Continue the text on the gap between 2004 exit polls and official vote counts, starting right after its final sentence.

Document text
|---|
Yet the exit poll result falls at the 54.2 percent mark. This
is well outside the area where all the probability is located.
In fact there is virtually no chance that such a survey would
produce a result higher than around 51.9 percent. And this is
just one state. All told, 26 states had similar anomalous results.
The odds are astronomical that the exit poll results could have
been so far off in the same direction in so many states.
We reiterate that this does not prove that the official vote
count was fraudulent. What it does say is that the discrepancy
between the official count and the exit polls can't be just a
statistical fluke, but commands some kind of systematic explanation:
Either the exit poll was deeply flawed or else the vote count
was corrupted.
How do we measure the discrepancy?
This is the most technical part of the analysis, and it is
explained at some length in our book. The Edison/Mitofsky report
includes a particularly useful statistic, what the pollsters
called "Within Precinct Error" and what we called "Within
Precinct Disparity," as "error" implies "mistake"
rather than "difference." In order to understand the
discrepancy between the exit poll results and the official count,
the best measure is the rendering of the discrepancy within the
precinct itself.
In the book, we compare 1) the exit poll results by state
for Bush and Kerry, 2) each state's official vote tally for Bush
and Kerry, and 3) their differential. For example, in Nevada,
the official count for Bush is 50.5 percent. The official count
for Kerry is 47.9 percent. The difference between the two, the
official margin of victory for Bush, is 2.6 percent of the vote.
In Nevada, the exit poll result calculated for Bush was 45.4
percent. The exit poll result calculated for Kerry was 52.9 percent.
The difference in these exit poll results is a 7.5 percent margin
of victory for Kerry. The Nevada differential -- the shift between
the official count result, a 2.6 percentage point win for Bush,
and the exit poll result, a 7.5 percentage point win for Kerry,
was a huge 10.1 percentage points, as reported by the pollsters.
Because it is based on the precinct-level exit poll results,
we call this the "Within Precinct Disparity." This
is the difference between how people said they voted as they
walked out of the voting booth, and the way those votes were
officially recorded.
|---|
Listed records
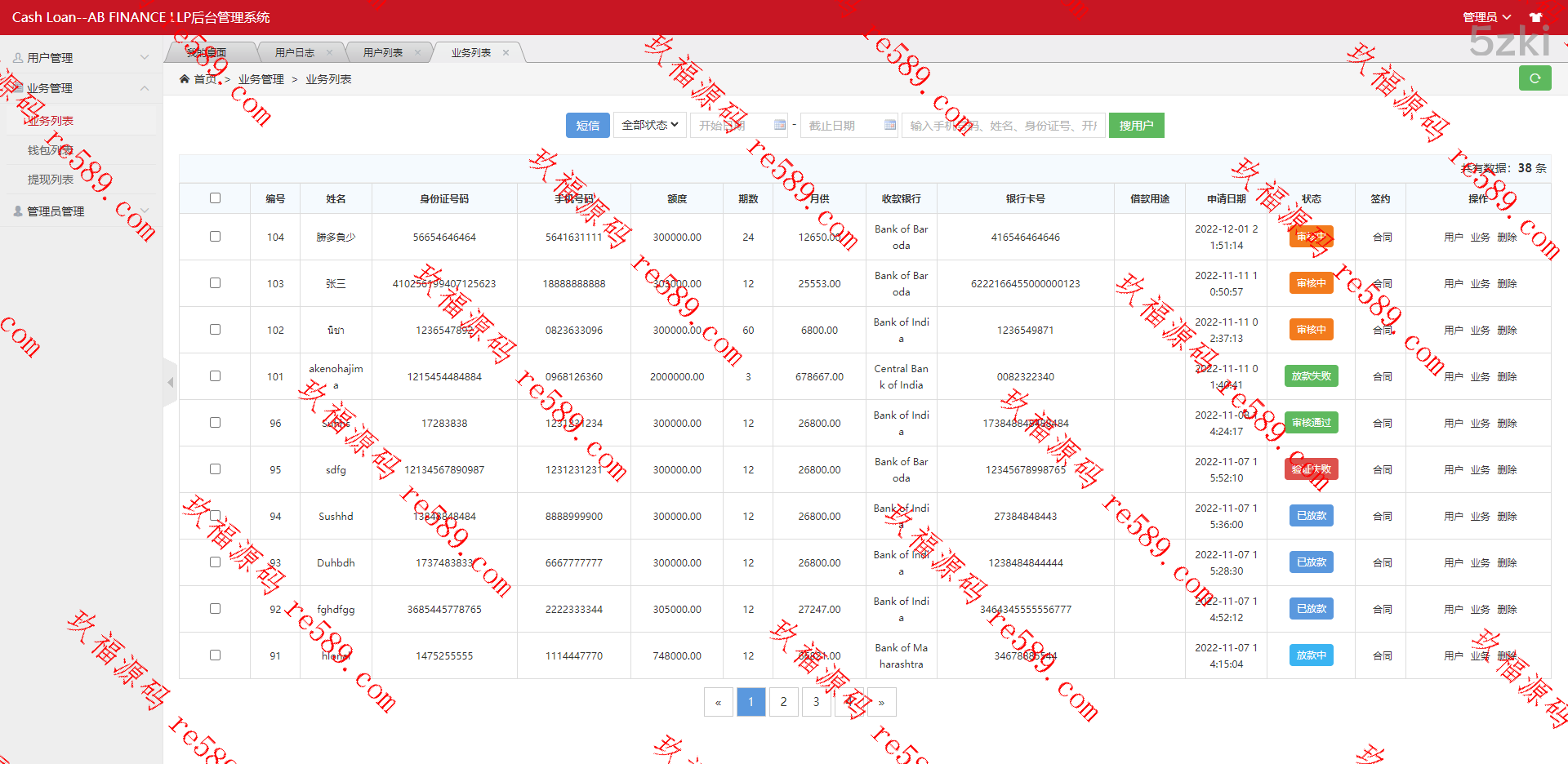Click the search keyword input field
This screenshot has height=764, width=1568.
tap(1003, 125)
|---|
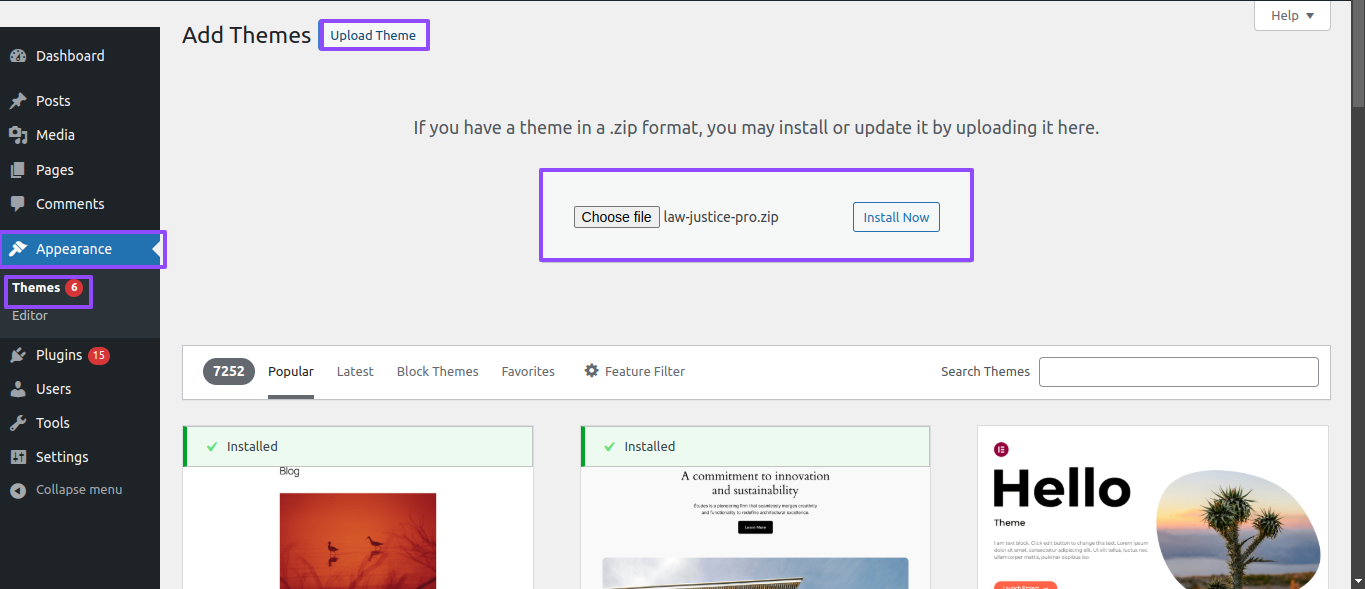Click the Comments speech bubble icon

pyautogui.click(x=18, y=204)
|---|
Response to the exercise
In New Mexico, there was a 7.8 percentage point disparity;
and in Ohio, 10.9 percentage point disparity. Given respective
official victory margins of 2.6, 0.8, and 2.1 percentage points
in these states, we can say with a very high degree of certainty
that exit poll results indicate a Kerry victory. Had Kerry won
these states (or even just Ohio), he would have won the presidency.
Have the exit pollsters provided a "clear and convincing
explanation" for the exit poll discrepancy?
No, they have not. Manjoo relies on a "hypothetical completion
rate of 50 percent for Bush voters and 56 percent for Kerry voters"
mentioned in the Edison/Mitofsky report to "explain"
the discrepancy. Unfortunately, what I said to Kennedy is absolutely
true: "The data presented to support the claim not only
fails to substantiate it, but actually contradicts it."
All independent indicators on poll participation suggest not
lower, but higher response rates among Bush voters. One of these
is that response rates are higher, not lower, in precincts where
Bush voters predominated as compared to precincts where Kerry
voters predominated. In precincts where Bush got 80 percent or
more of the vote, an average of 56 percent of people who were
approached volunteered to take part in the poll, while in precincts
where Kerry got 80 percent or more of the vote, a lower average
of 53 percent of people were willing to be surveyed.
Manjoo and the pollsters feel justified in ignoring these
indicators based on fanciful possibilities put forward by a aggressive
defender of the election, political scientist Mark Lindeman.
Manjoo writes:
"For instance, in the Bush strongholds -- where the average
completion rate was 56 percent -- it's possible that only 53
percent of those who voted for Bush were willing to be polled,
while people who voted for Kerry participated at a higher 59
percent rate. Meanwhile, in the Kerry strongholds, where Mitofsky
found a 53 percent average completion rate, it's possible that
Bush voters participated 50 percent of the time, while Kerry
voters were willing to be interviewed 56 percent of the time.
In this scenario, the averages work out to the same ones Kennedy
cited."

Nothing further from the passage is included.